Shorting crypto can be done in more than one way. Below are five methods that you can use to short crypto and turn a profit.

1. Margin Trading on Centralized Exchanges

The best way to short crypto is by margin trading on centralized exchanges or CEX. This can be done by the following method.

Borrow crypto from the exchange and sell it immediately at the current market price. Wait for the price to drop to your desired level. Buy it back and return the asset to the lender. The difference will be your profit.

You can go from 2x to 100x leverage depending on the exchange you are dealing with. However, you must pay interest to the lender, and the exchange needs some collateral like USDT. If the market moves against you, the exchange will liquidate your funds.

2. Crypto Futures Contracts

A crypto future contract is an agreement between you and the lender to buy crypto or some assets at a specified date. If you are going short, this means buying the same crypto at a lower price than you sold it at previously. However, a date must be specified.

| DATASET CONTENT |
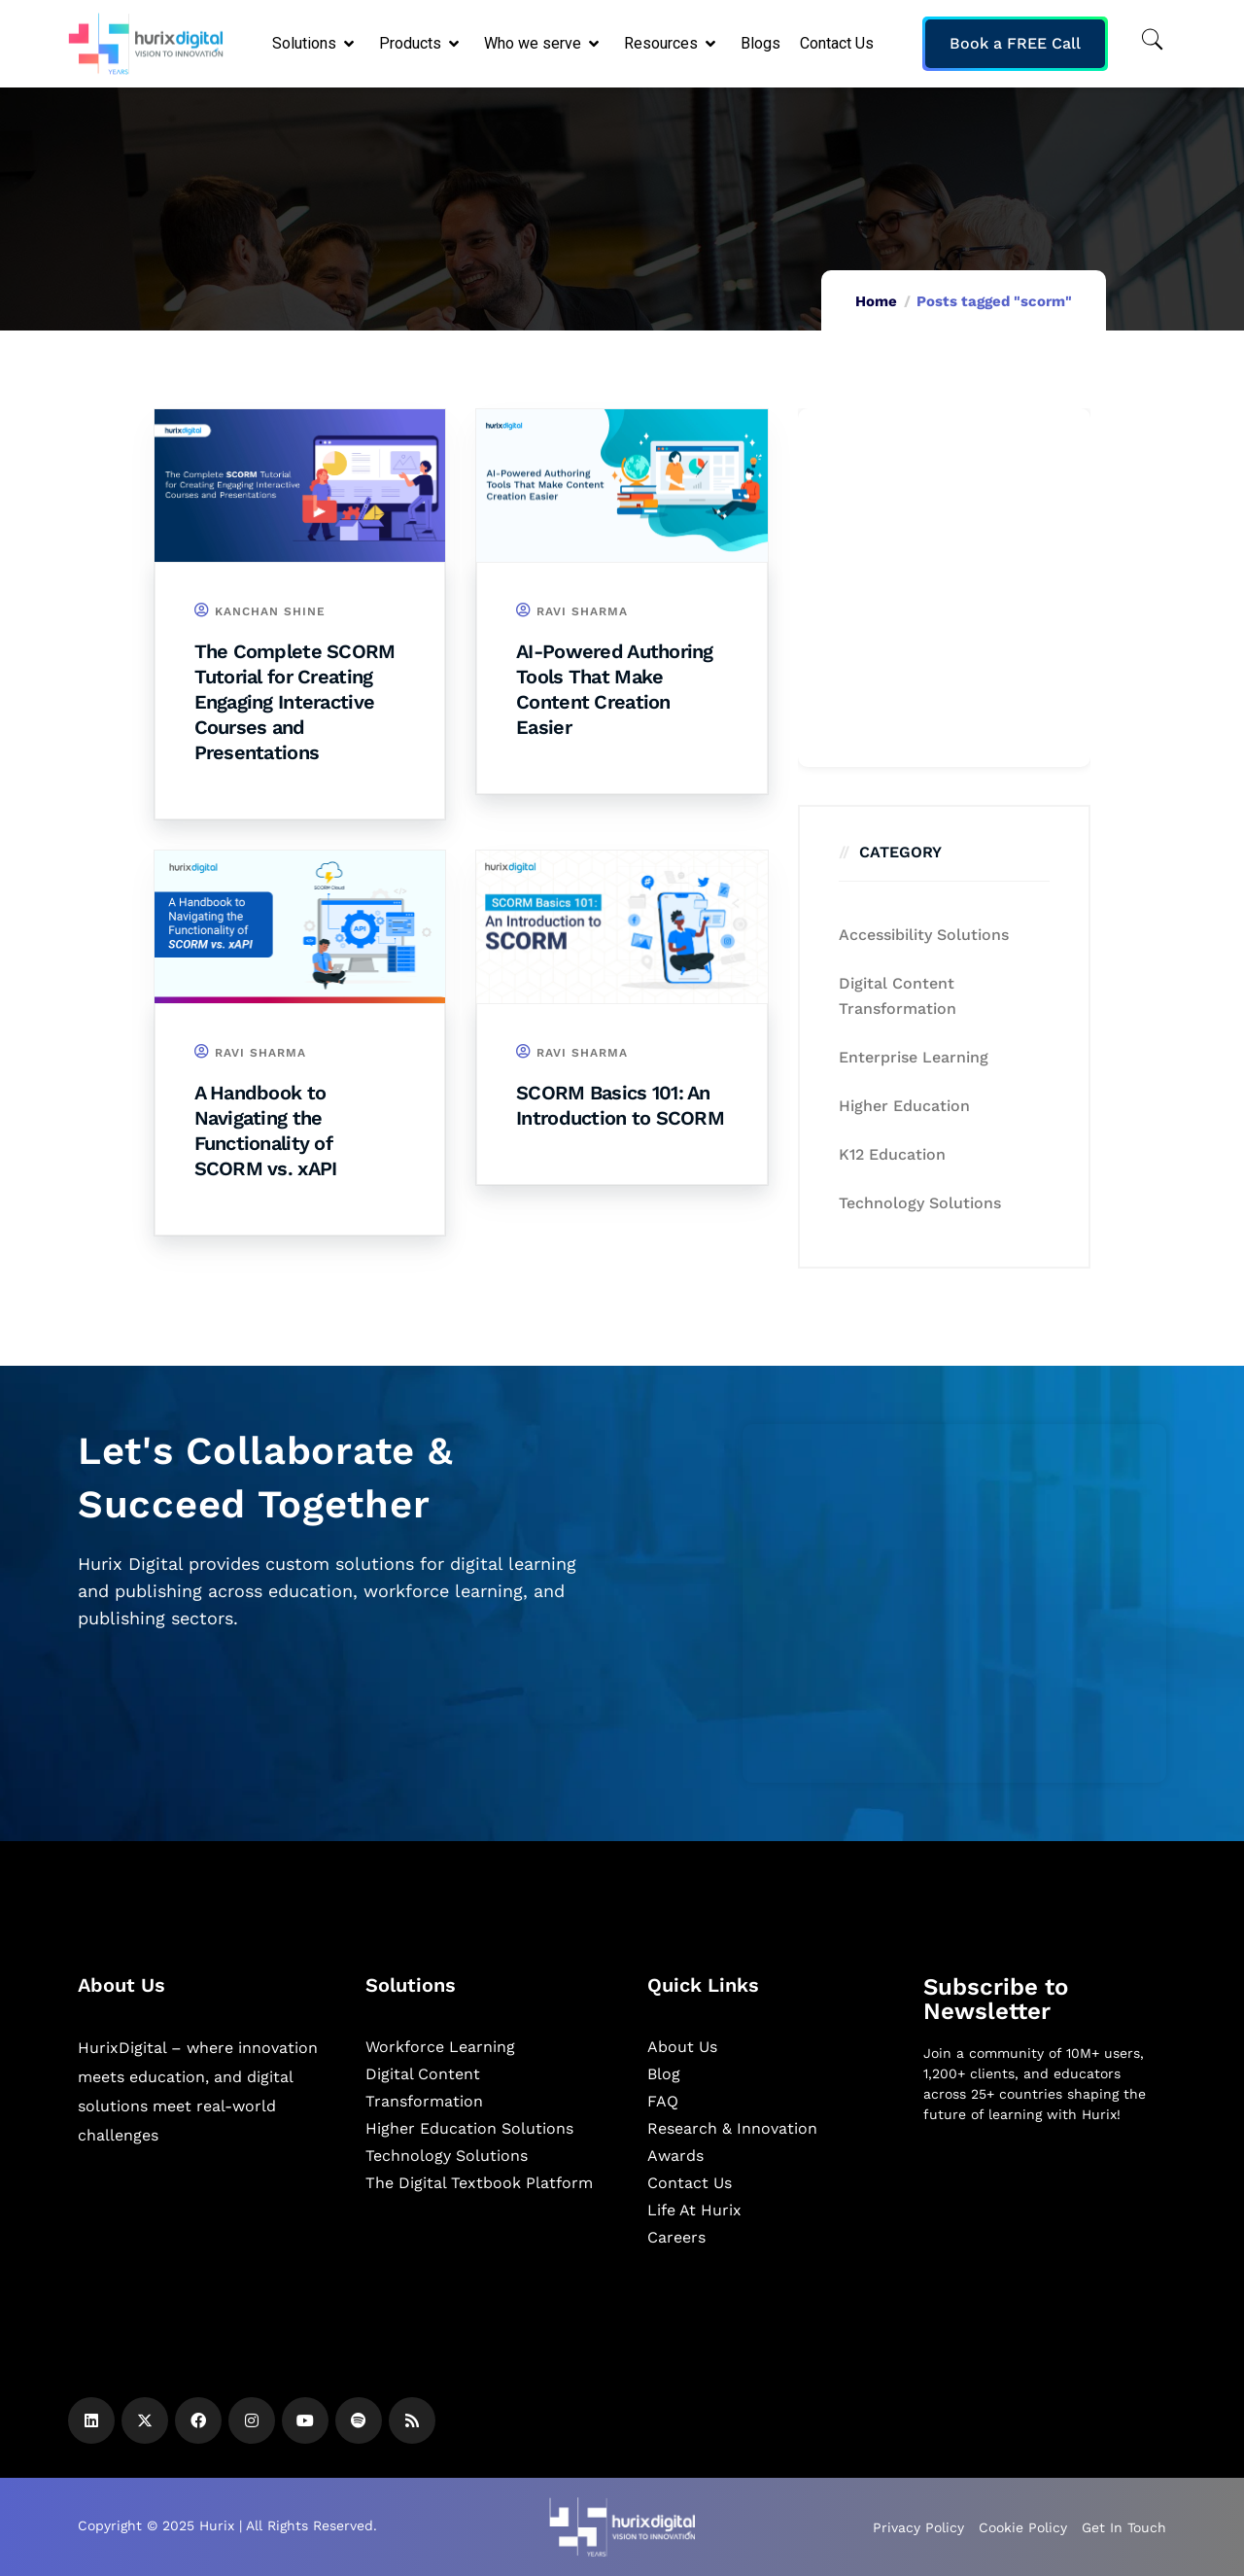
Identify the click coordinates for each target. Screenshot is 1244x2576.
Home (876, 301)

| PROBLEMS AND TASKS |
• a. Translate this sentence from the crypto shorting text into Spanish: "If the market moves against you, the exchange will liquidate your funds."
• b. Using the crypto shorting text, answer each question briefly:
(i) How many methods for shorting crypto does the text say it presents?
(ii) What range of leverage is mentioned for margin trading on centralized exchanges?
(iii) According to the text, what must be specified in a crypto futures contract?

| EXERCISE RESPONSES |
• a. Si el mercado se mueve en tu contra, la plataforma de intercambio liquidará tus fondos.

• b.
(i) Five.
(ii) From 2x to 100x, depending on the exchange.
(iii) A date.